EXERCISE GOAL: Where does the string "agent" occur in the entries below? Copy every line where it does.

(SUPPLIED ENTRIES Opens)

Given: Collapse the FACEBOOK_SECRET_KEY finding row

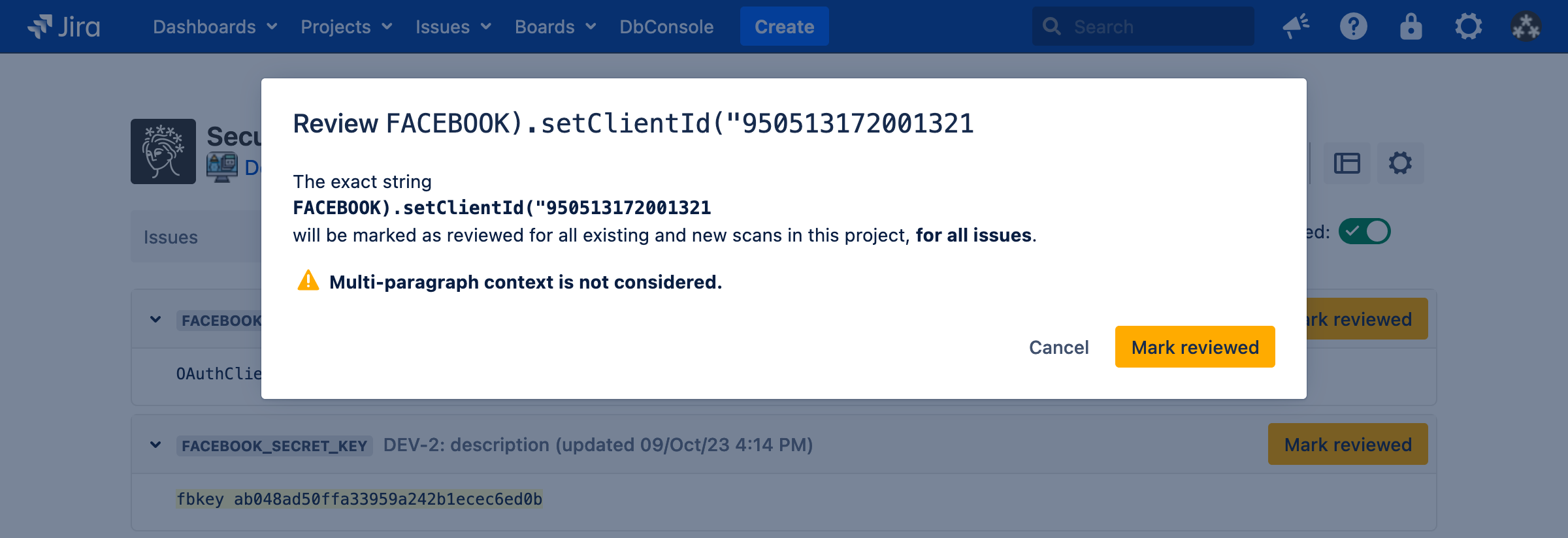Looking at the screenshot, I should coord(155,445).
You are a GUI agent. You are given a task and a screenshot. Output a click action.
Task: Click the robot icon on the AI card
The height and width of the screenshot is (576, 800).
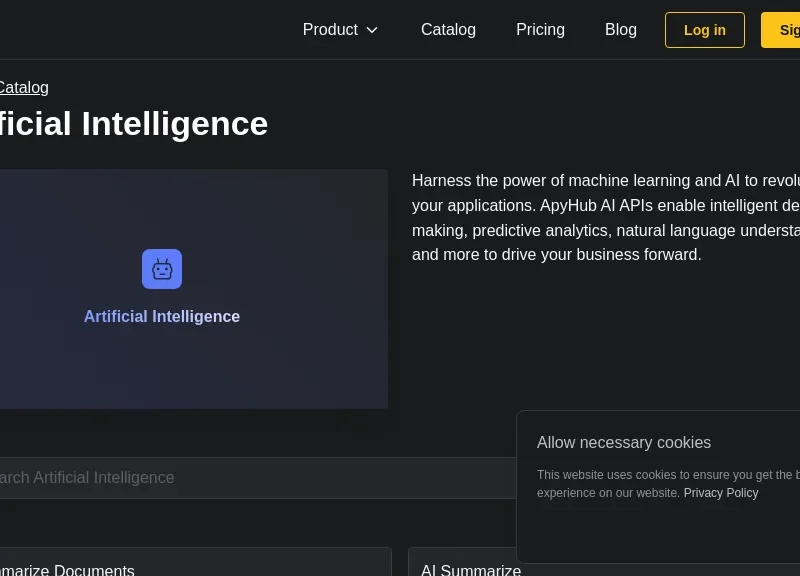pos(162,269)
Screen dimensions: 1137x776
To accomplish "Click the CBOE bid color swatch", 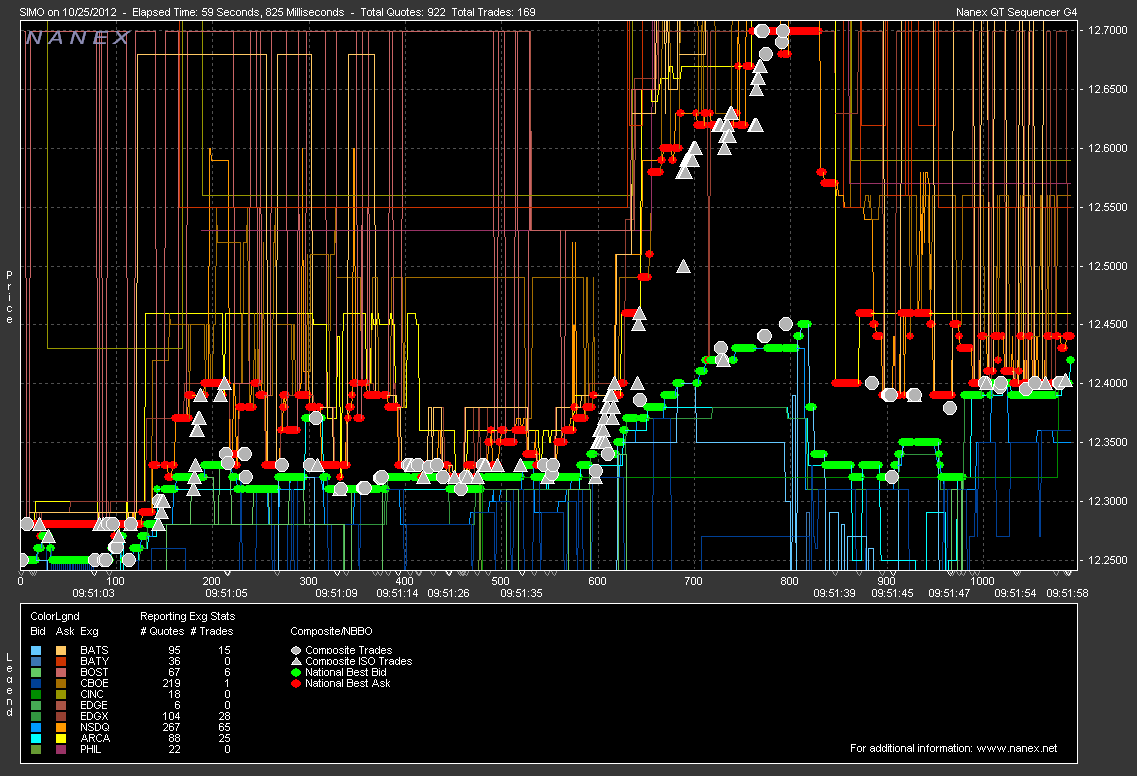I will (x=37, y=684).
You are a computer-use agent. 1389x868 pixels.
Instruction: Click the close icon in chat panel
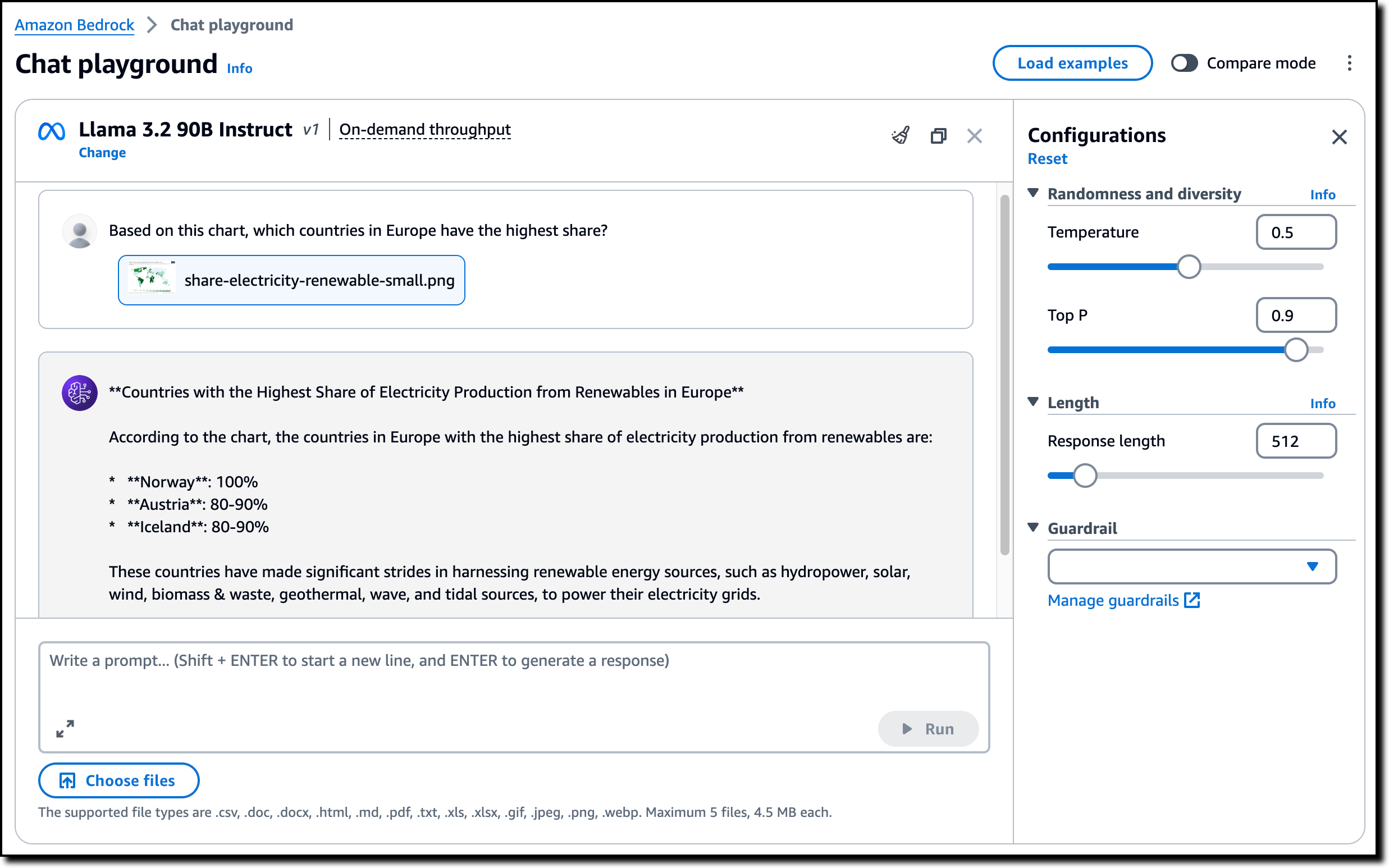pos(974,134)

(SUPPLIED ENTRIES Closes)

ANSWER TO THE EXERCISE:
You are a GUI agent. You are given a task and a screenshot. Output a click action.
You are a computer-use agent. 1389x868 pixels.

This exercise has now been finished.